> **Given request 1**
Translate this sentence from the Neo4j mailing-list thread into Spanish: "I have not seen the ClosedChannelException (or any others) once in 24 hours."
> **Given request 2**
Rewrite the Neo4j mailing-list thread from "On Thu, Jun" to "into the uptime.", changing "frequently" to "often".

> **Source document**
Great. Will merge that patch into trunk as soon as possible.

-Johan

On Thu, Jun 16, 2011 at 10:21 PM, Jennifer Hickey <[email protected]> wrote:
> Hi Johan,
> Sorry for the delay.  I was finally able to try out that patch (against 1.3) 
> on our test environment, and things are running smoothly.  I have not seen 
> the ClosedChannelException (or any others) once in 24 hours.  Previously on 
> the same system I saw it frequently, as early as 15 minutes into the uptime.  
> Thanks!
>
> Jennifer
> ________________________________________
> From: [email protected] [[email protected]] On Behalf 
> Of Johan Svensson [[email protected]]
> Sent: Thursday, May 26, 2011 3:09 AM
> To: Neo4j user discussions
> Subject: Re: [Neo4j] ClosedChannelExceptions in highly concurrent environment
>
> Hi Jennifier,
>
> Could you apply this patch to the kernel and then see if the problem
> still exists? If you want I can send you a jar but then I need to know
> what version of Neo4j you are using.
>
> Regards,
> Johan
>
>
> On Mon, May 23, 2011 at 6:50 PM, Jennifer Hickey <[email protected]> wrote:
>> Hi Tobias,
>>
>> Looks like the environment is still setup, so I should be able to attempt a 
>> repro with a patched version.  Let me know what you would like me to use.
>>
>> Thanks,
>> Jennifer
>> ________________________________________
>> From: [email protected] [[email protected]] On Behalf 
>> Of Tobias Ivarsson [[email protected]]
>> Sent: Monday, May 16, 2011 11:01 PM
>> To: Neo4j user discussions
>> Subject: Re: [Neo4j] ClosedChannelExceptions in highly concurrent environment
>>
>> Hi Jennifer,
>>
>> Could you reproduce it on your side by doing the same kind of systems tests
>> again? If you could then I'd be very happy if you could try a patched
>> version that we have been working on and see if that fixes the issue.

> **Listing**
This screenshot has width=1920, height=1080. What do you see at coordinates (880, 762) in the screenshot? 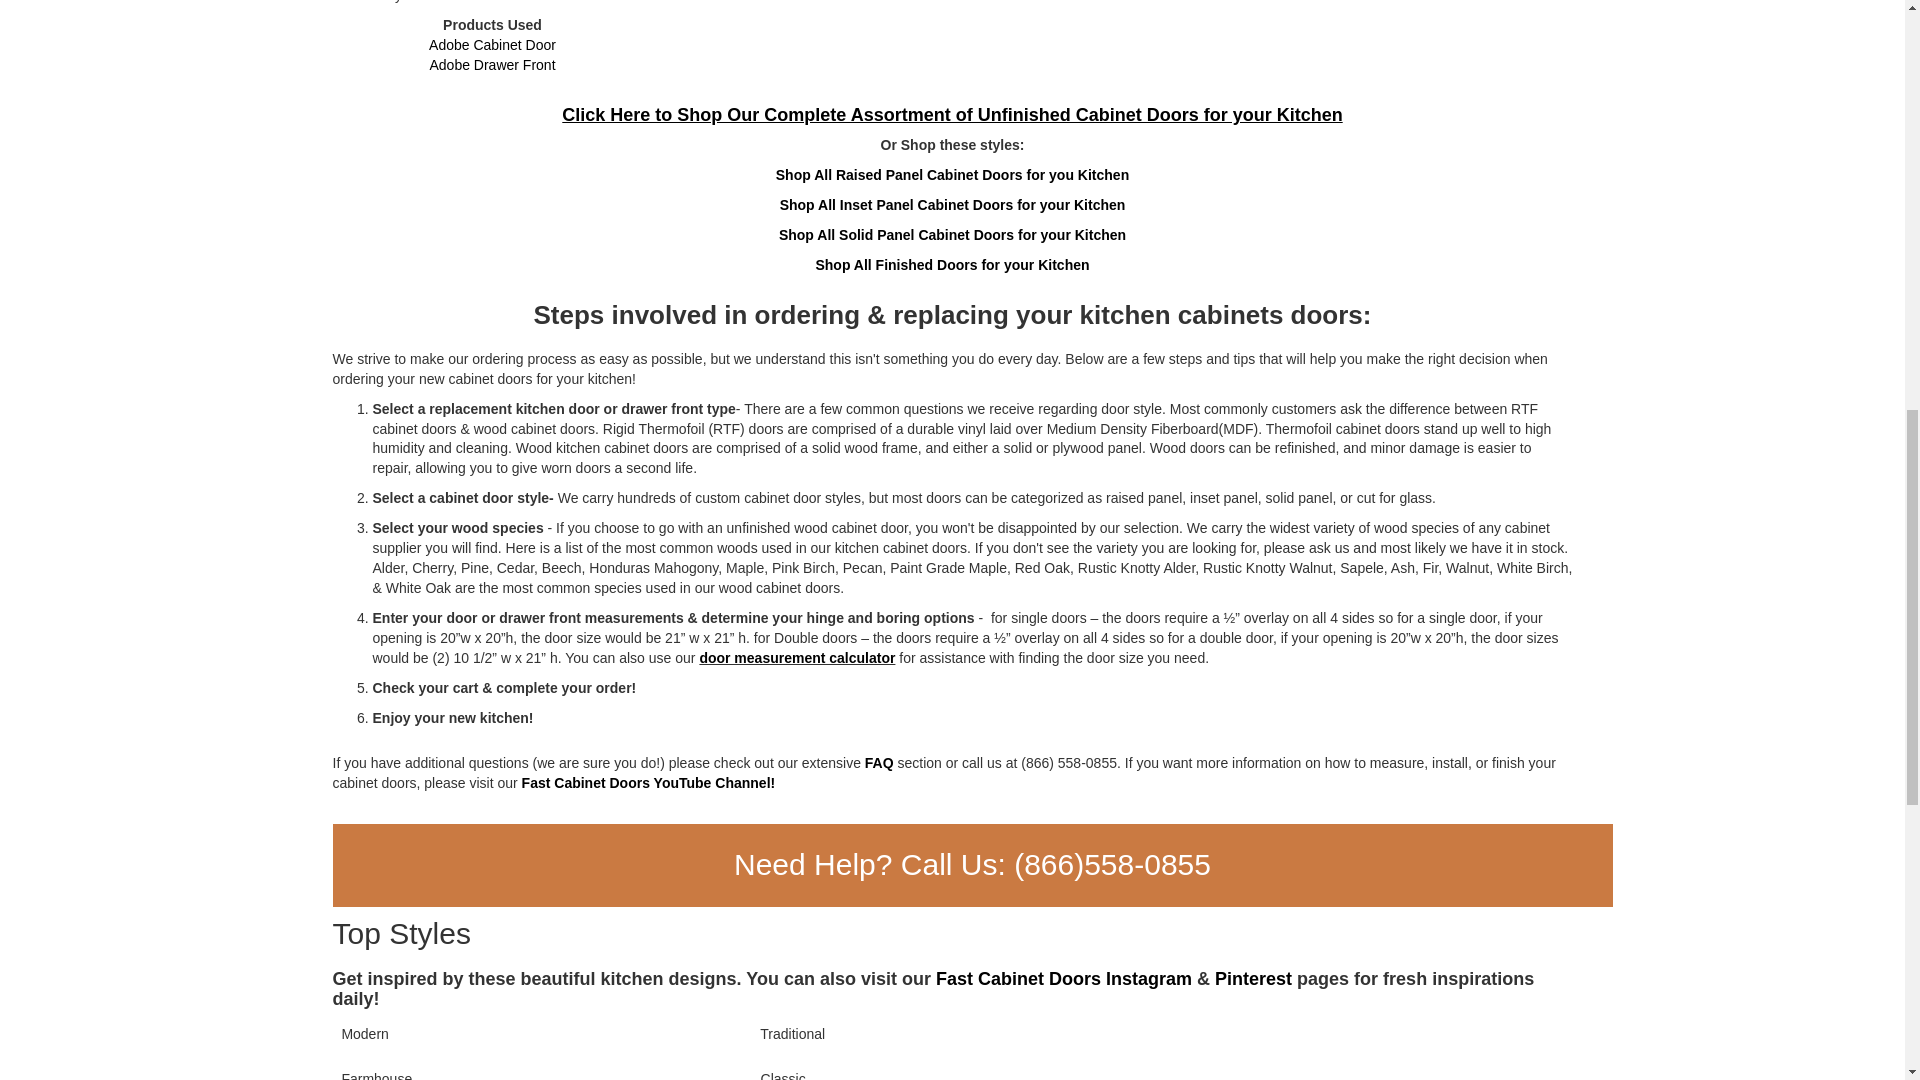
I see `FAQ` at bounding box center [880, 762].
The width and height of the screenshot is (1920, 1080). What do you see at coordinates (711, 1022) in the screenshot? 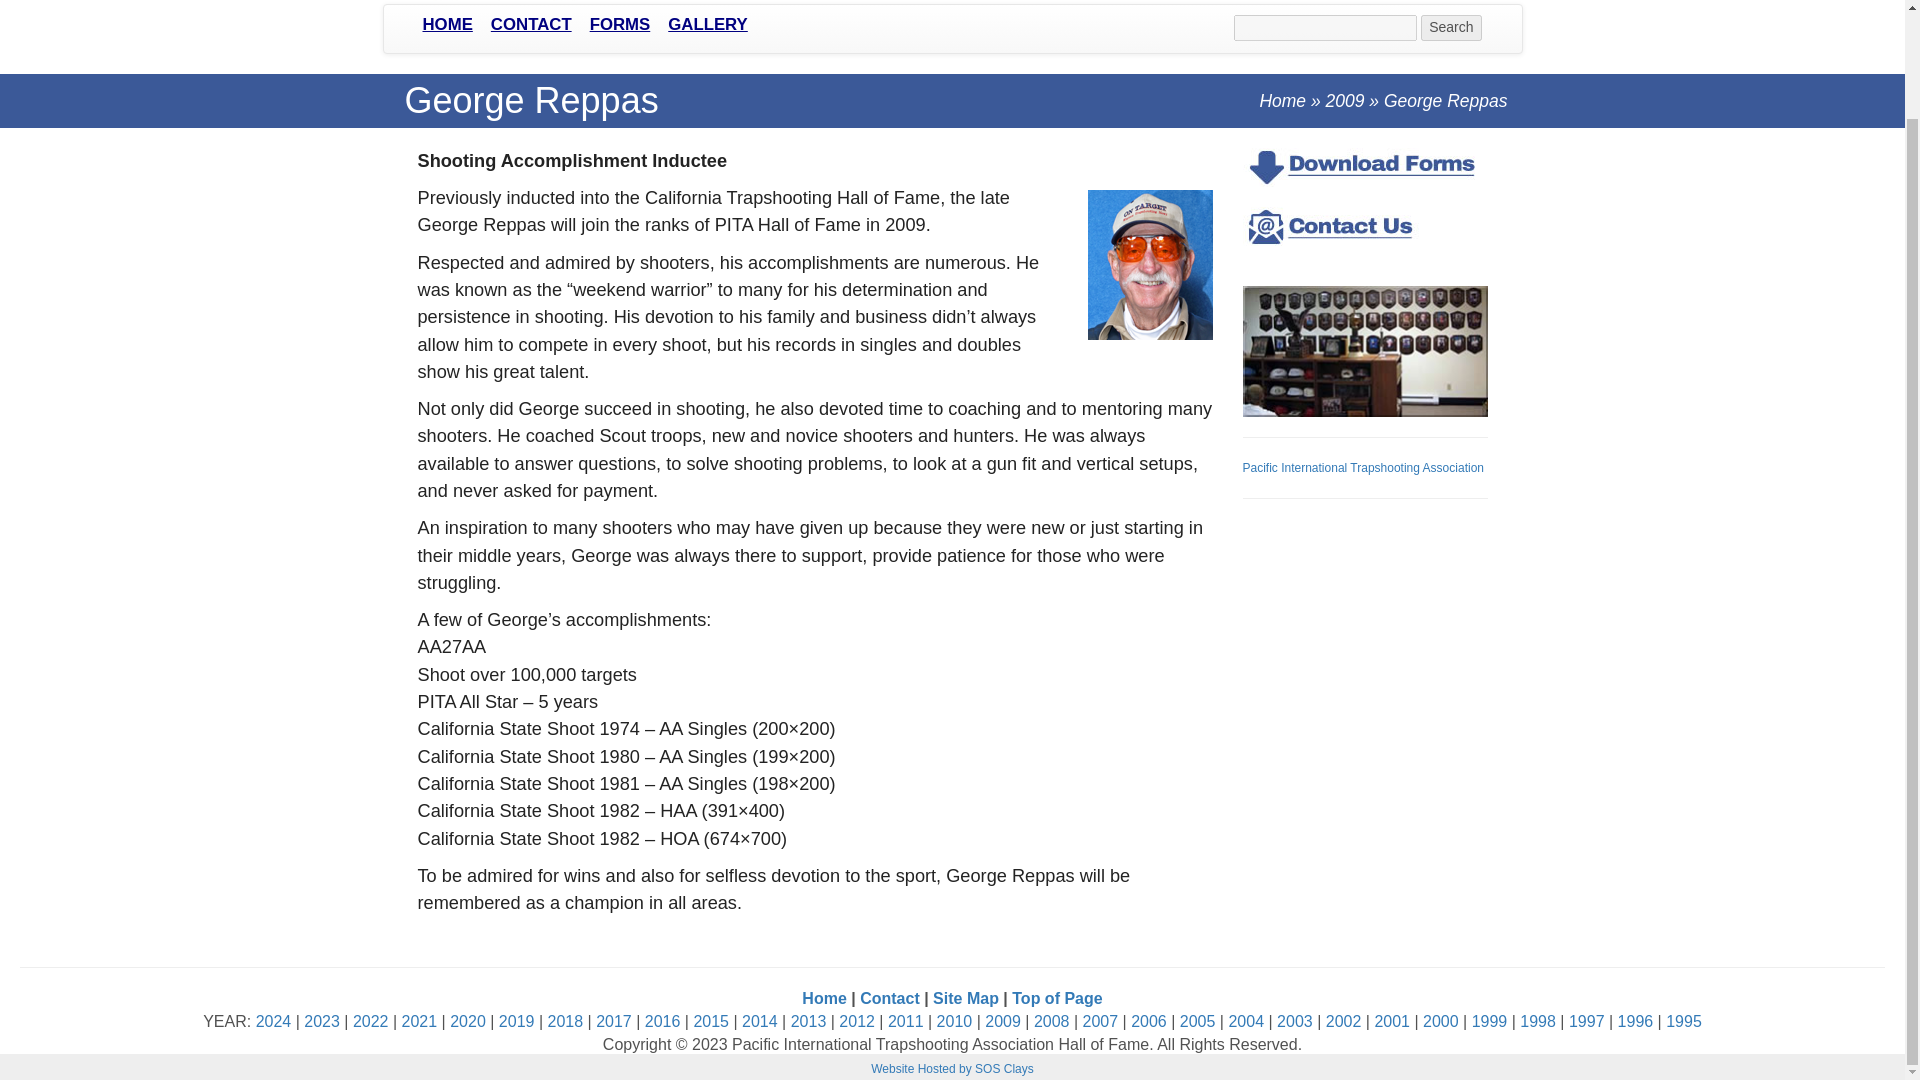
I see `2015` at bounding box center [711, 1022].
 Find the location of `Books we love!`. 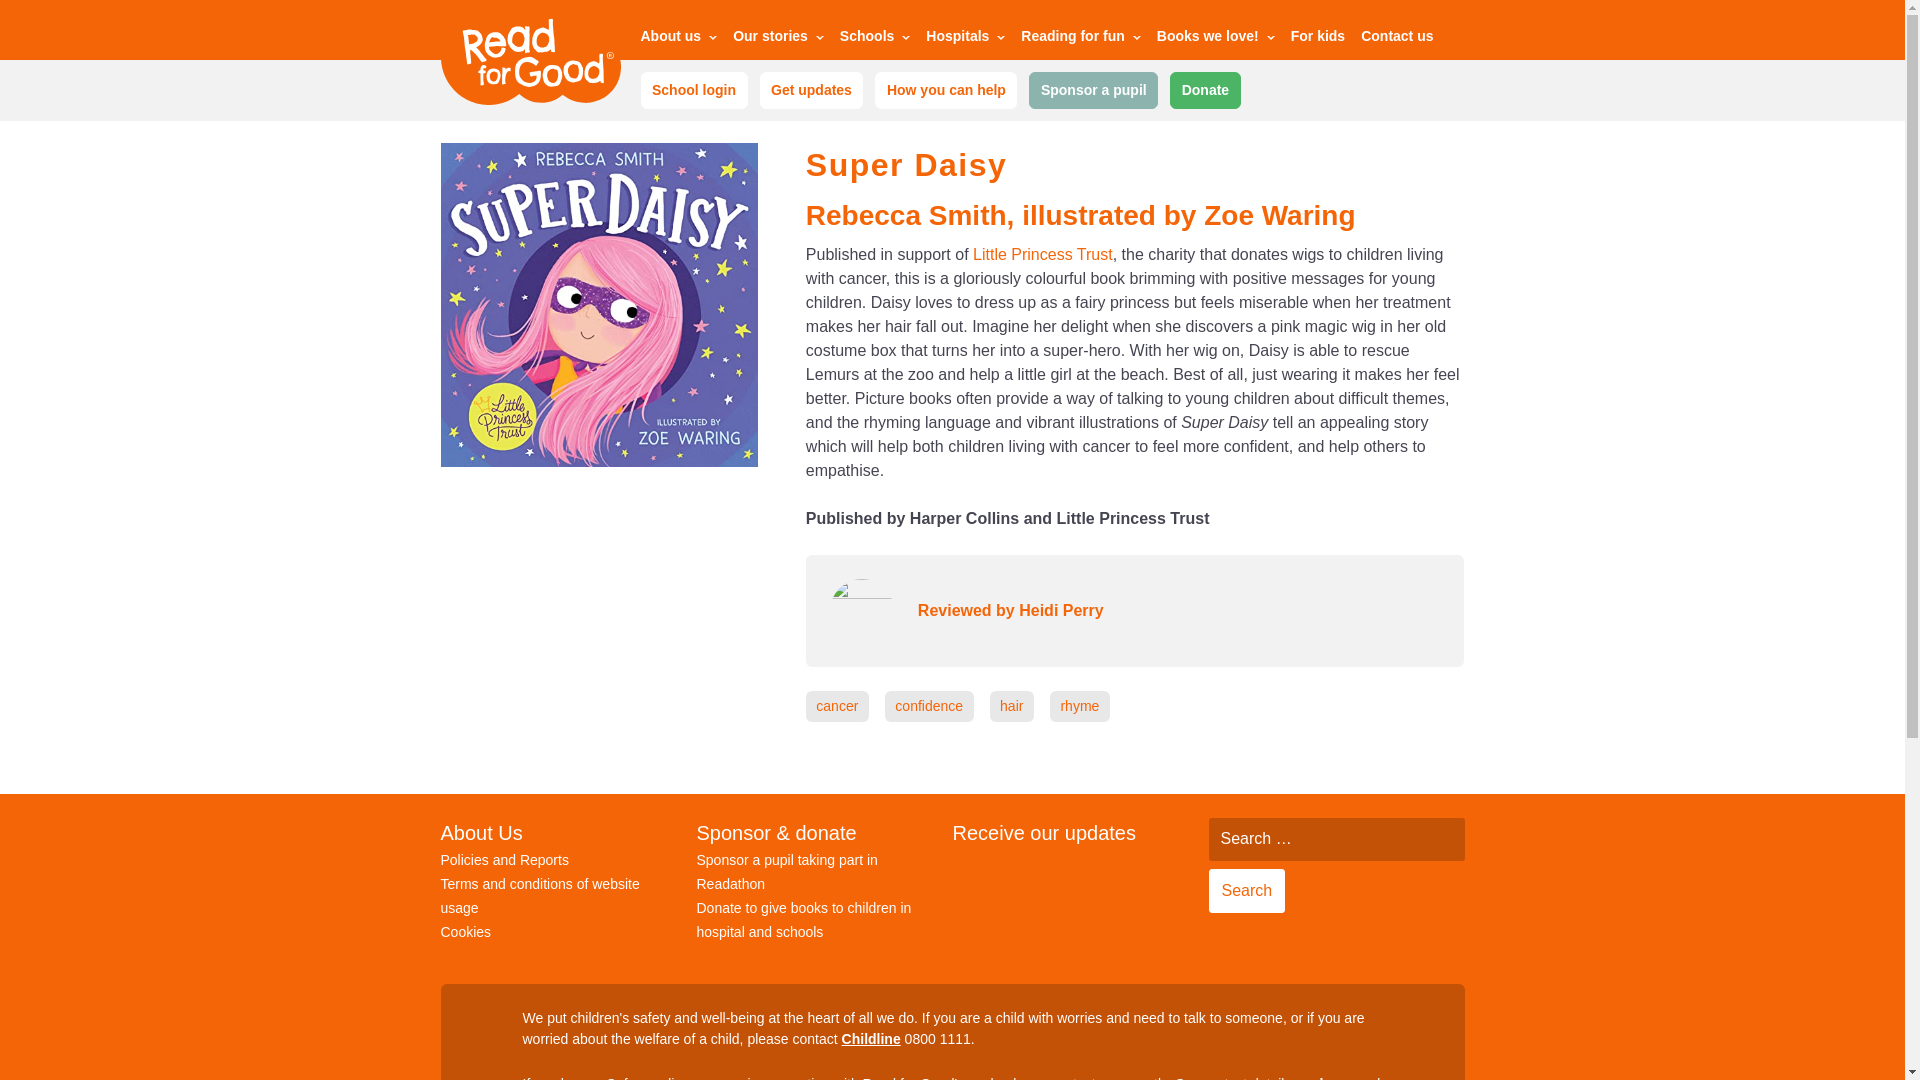

Books we love! is located at coordinates (1216, 39).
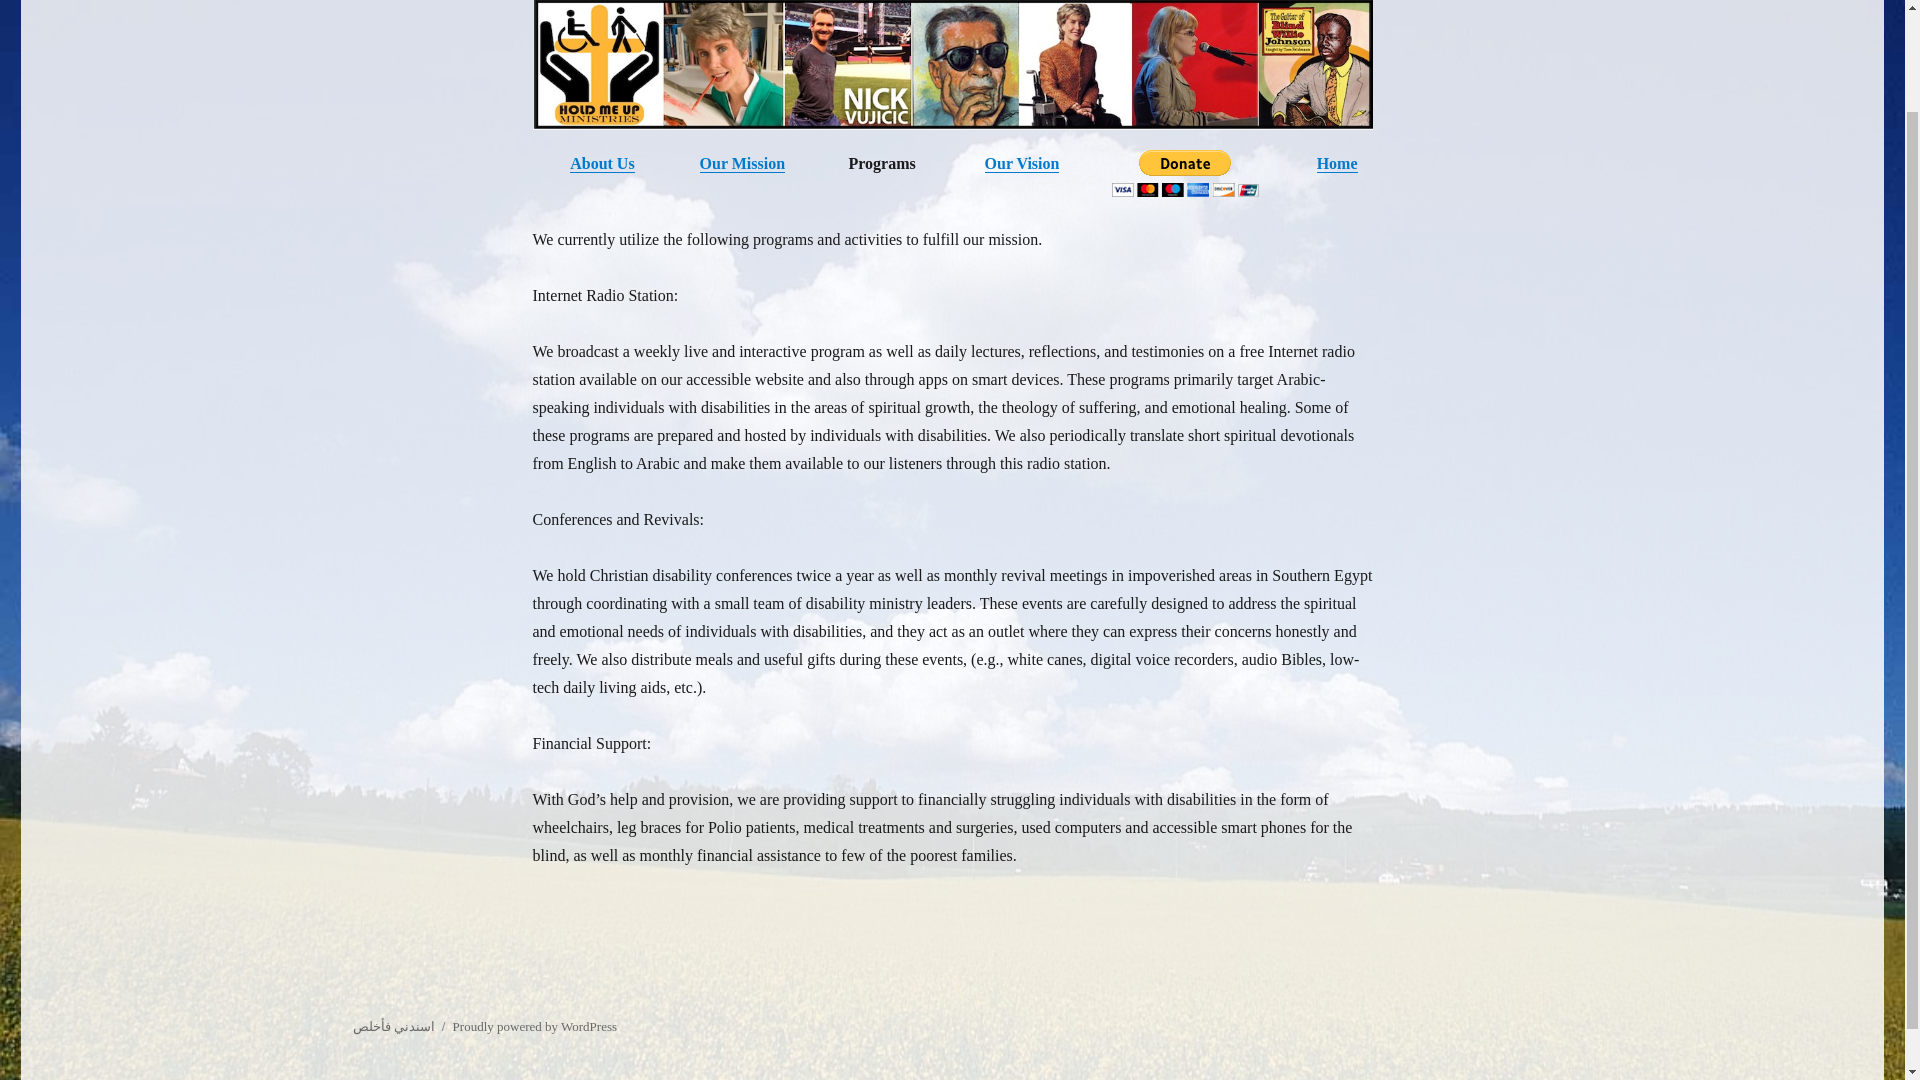 This screenshot has width=1920, height=1080. What do you see at coordinates (1337, 163) in the screenshot?
I see `Home` at bounding box center [1337, 163].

> **Finished answer 1**
No he visto la ClosedChannelException (ni ninguna otra) ni una sola vez en 24 horas.

> **Finished answer 2**
On Thu, Jun 16, 2011 at 10:21 PM, Jennifer Hickey <[email protected]> wrote:
> Hi Johan,
> Sorry for the delay.  I was finally able to try out that patch (against 1.3) 
> on our test environment, and things are running smoothly.  I have not seen 
> the ClosedChannelException (or any others) once in 24 hours.  Previously on 
> the same system I saw it often, as early as 15 minutes into the uptime.